(Stored entries)
= Beginning of Section =

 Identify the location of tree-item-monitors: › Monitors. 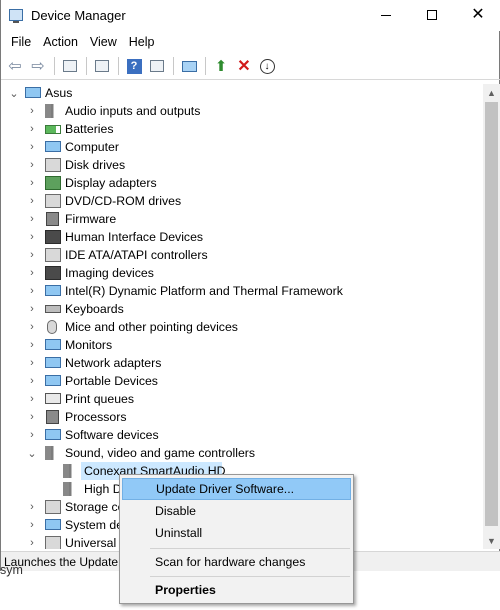
(242, 345).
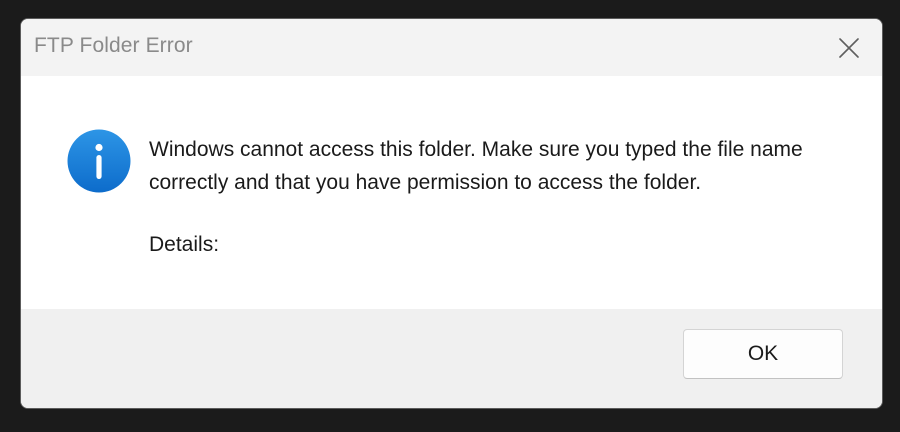 This screenshot has height=432, width=900. I want to click on dialog-title: FTP Folder Error, so click(114, 46).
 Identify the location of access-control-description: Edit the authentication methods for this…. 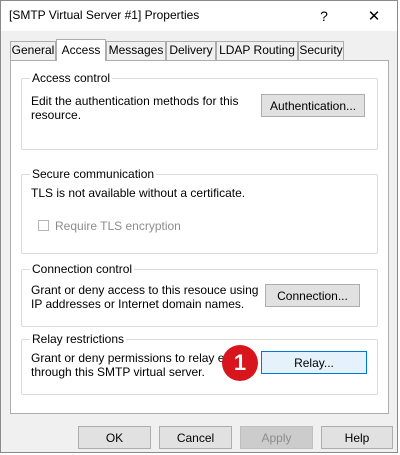
(135, 108).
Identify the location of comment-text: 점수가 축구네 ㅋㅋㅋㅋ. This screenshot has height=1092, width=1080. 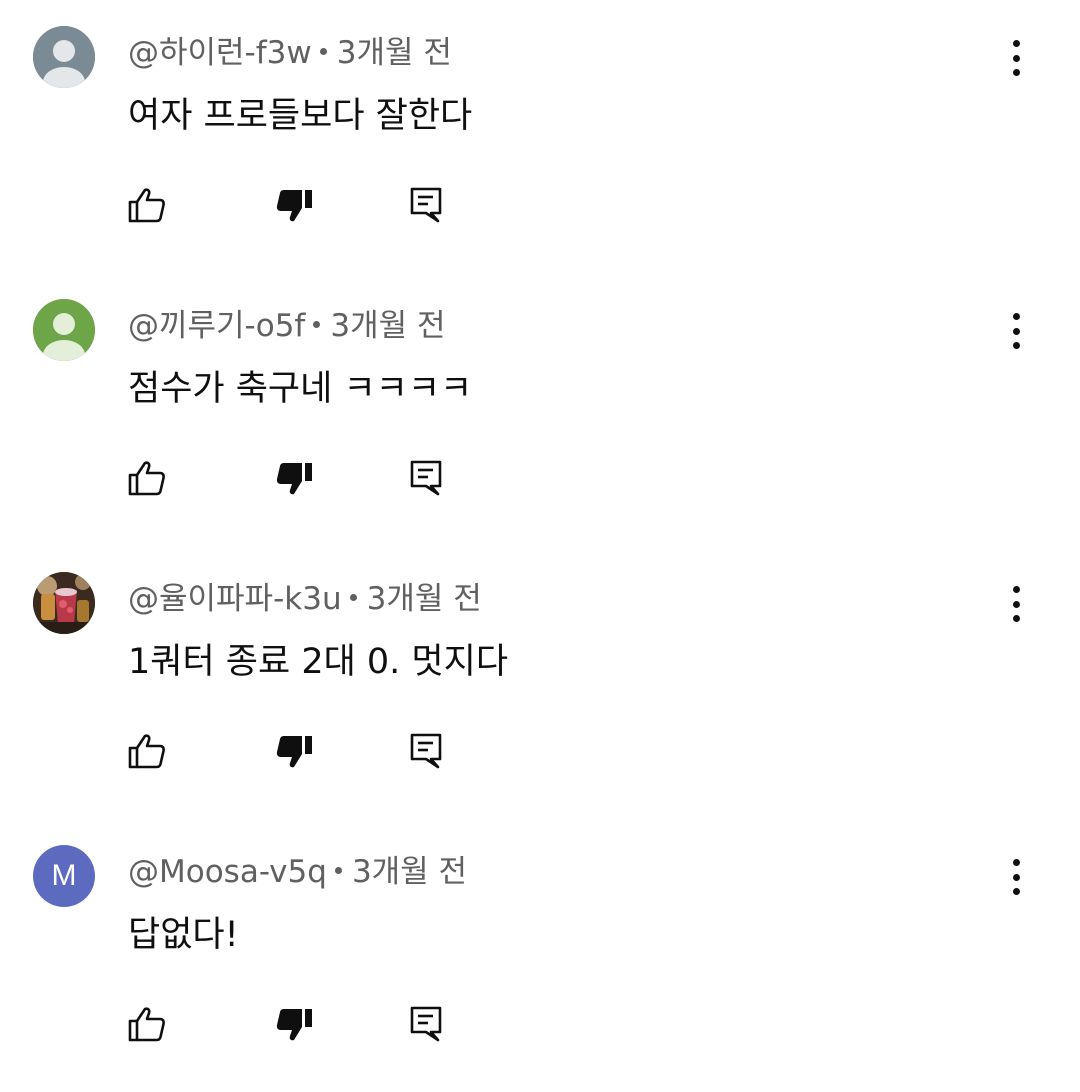
(300, 389).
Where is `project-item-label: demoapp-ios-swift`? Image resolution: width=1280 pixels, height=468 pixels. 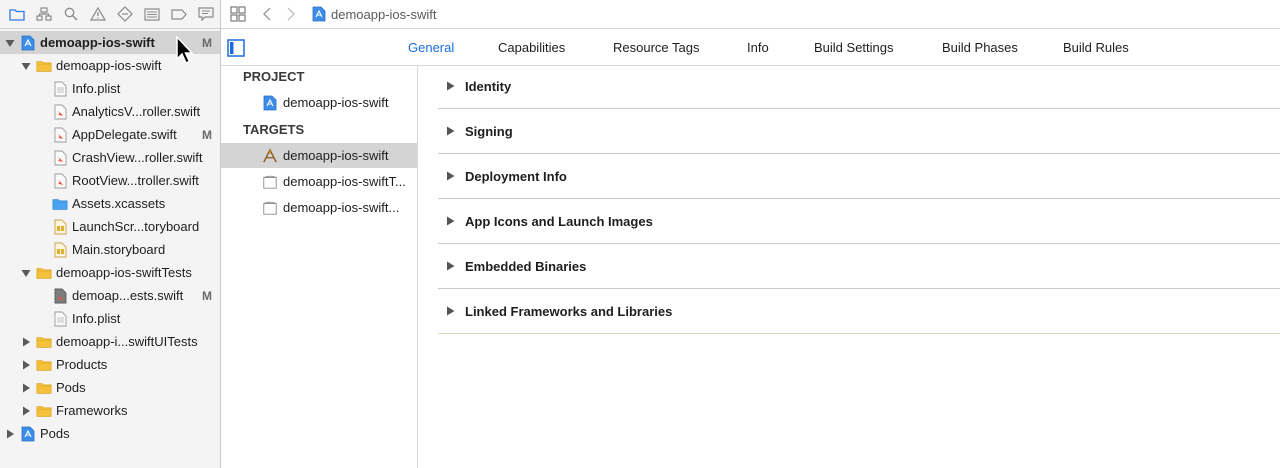 project-item-label: demoapp-ios-swift is located at coordinates (336, 102).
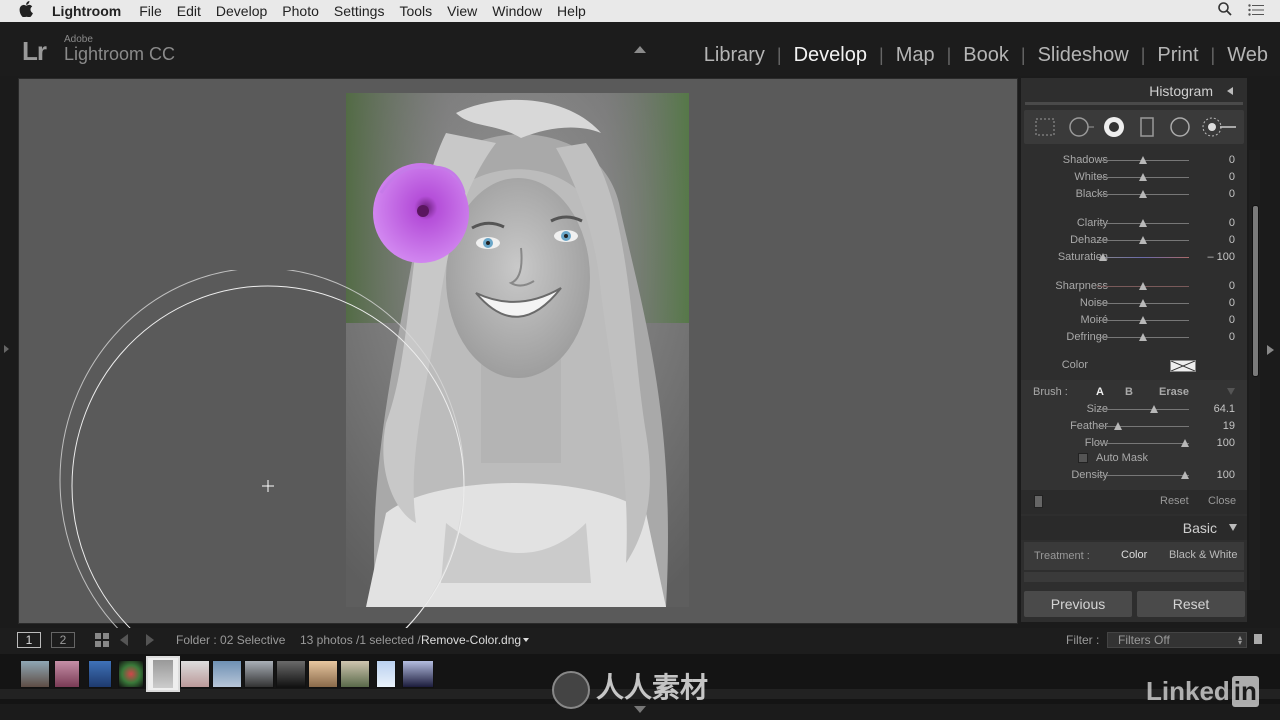  Describe the element at coordinates (1219, 127) in the screenshot. I see `adjustment-brush-icon` at that location.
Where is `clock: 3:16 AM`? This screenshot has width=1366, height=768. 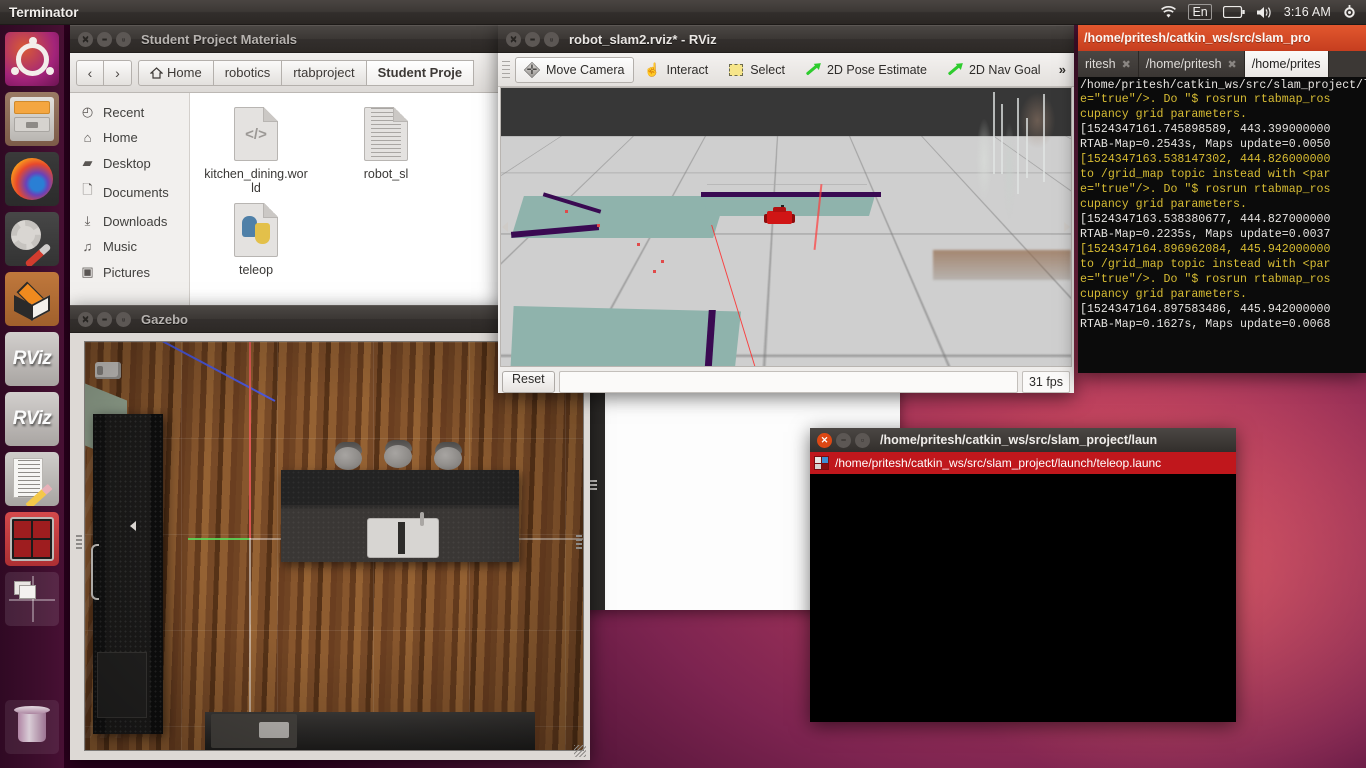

= End of Section =

What this task involves:
Copy the data above word for word, from its first line through the line containing "(300, 389).", and leave out the pictures.

The completed task:
 Identify the location of tree-item-monitors: › Monitors. 
(242, 345).
 This screenshot has height=432, width=900. I want to click on dialog-title: FTP Folder Error, so click(114, 46).
 Identify the location of access-control-description: Edit the authentication methods for this…. 
(135, 108).
Identify the location of comment-text: 점수가 축구네 ㅋㅋㅋㅋ. This screenshot has height=1092, width=1080. 
(300, 389).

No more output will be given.